You recently conducted a Haiku and Limericks Workshop as a part of VOW 2018 School Outreach Program at St.Joseph’s Academy, Dehradun. How was the experience?

I had the privilege to conduct a workshop on Haiku & Limericks at the prestigious St. Joseph Academy as a run- up to the festival. This was a part of the various creative endeavours under the tutelage of the School Outreach Program by the Valley of Words. The workshop was received very well as it was a unique and novel idea to conduct relevant pockets of activity that would arouse the curiosity in young readers towards more contemporary ideas and techniques of creative writing.

How significant is Haiku in motivating the children to take up writing in the future?

Haiku is known for its brevity and deep sombre insights. It certainly helps a writer to pack in a punch in 3 lines, using techniques like zooming and juxtaposition amongst others. Hence, bracketing a thought, otherwise an elaborate pondering in a few lines takes both perceptual effort as well as imagination.

What were your favourite moments from VOW 2017 and what are you expecting from the 2018 edition?

The Valley of Words, International Literature and Arts Festival 2017 was indeed a vibrant platform for all lovers of art and literature. We got together to celebrate our love for the inked word, art, craft, hobbies and even lesser known forms of expression .As a writer, it was a moment of literary gratification and of course, sheer joy for me to participate in a panel on,’ Fact & Fiction: Writing for young adults’, with Roshen Dalal and Nicholas Hoffland. The panel discussion delved deep into the mindset of young readers, what indulges them and also what intimidates them. I congratulate Valley of Words to be so mindful of the trends in writing and the demographics of young readers to think of such a relevant topic. It was not only a very broad area of discussion but also the need of the hour. No wonder, the hall was filled by young readers, aspiring authors, veterans and academicians who not only participated in the interactive exchange but also seemed to enjoy it.

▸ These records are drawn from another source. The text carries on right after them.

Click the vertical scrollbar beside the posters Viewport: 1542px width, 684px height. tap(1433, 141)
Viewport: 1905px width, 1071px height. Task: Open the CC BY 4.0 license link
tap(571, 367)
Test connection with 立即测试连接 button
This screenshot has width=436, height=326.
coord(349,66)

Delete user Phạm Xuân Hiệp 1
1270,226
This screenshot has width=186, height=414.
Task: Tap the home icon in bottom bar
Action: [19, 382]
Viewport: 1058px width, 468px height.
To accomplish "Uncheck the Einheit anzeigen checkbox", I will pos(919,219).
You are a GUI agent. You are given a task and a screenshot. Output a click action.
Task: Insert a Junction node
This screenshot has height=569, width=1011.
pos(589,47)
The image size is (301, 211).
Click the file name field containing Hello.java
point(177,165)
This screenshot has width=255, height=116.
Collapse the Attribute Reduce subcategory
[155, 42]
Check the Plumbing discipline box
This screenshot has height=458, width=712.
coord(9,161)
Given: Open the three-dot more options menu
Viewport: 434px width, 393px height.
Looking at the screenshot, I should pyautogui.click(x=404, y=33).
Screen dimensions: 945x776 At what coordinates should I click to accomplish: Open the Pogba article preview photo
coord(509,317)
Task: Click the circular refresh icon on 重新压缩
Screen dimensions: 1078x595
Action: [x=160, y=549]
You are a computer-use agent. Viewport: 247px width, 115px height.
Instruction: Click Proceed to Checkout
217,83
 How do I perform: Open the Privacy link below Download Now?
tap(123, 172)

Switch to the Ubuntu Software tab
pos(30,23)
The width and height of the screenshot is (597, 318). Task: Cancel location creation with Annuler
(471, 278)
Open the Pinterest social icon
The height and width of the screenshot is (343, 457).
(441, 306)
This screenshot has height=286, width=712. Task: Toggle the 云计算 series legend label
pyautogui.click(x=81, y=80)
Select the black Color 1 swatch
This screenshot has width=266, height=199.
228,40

We spoke at length about how a child’s curiosity is fuelled when history and mythology is passed through a different medium. The audience were very receptive and agreed to the fact that literature will always have the cultural high point and history will invariably add to its volume. We stressed upon the medium of storytelling as it can help authors process whole lot of emotions and stay connected to creativity and truth without betraying their imagination. The power we wield on our readers is a huge responsibility we are hefting on our shoulders. The audience applauded when shades of truth and illusion in equal parts as components of fiction was stressed upon by an impromptu recitation of my favourite poem by me. It was truly a memorable moment to be able to connect with the audience in such a potent way.

About the Interviewee:

Mona Verma is an alumnus of prestigious Lady Shri Ram College, New Delhi and an award-winning author of 6 works of fiction, A Bridge to Nowhere, God is a River, The White Shadow, The Clown of Whitefields & other stories, The Other and Lost & Found.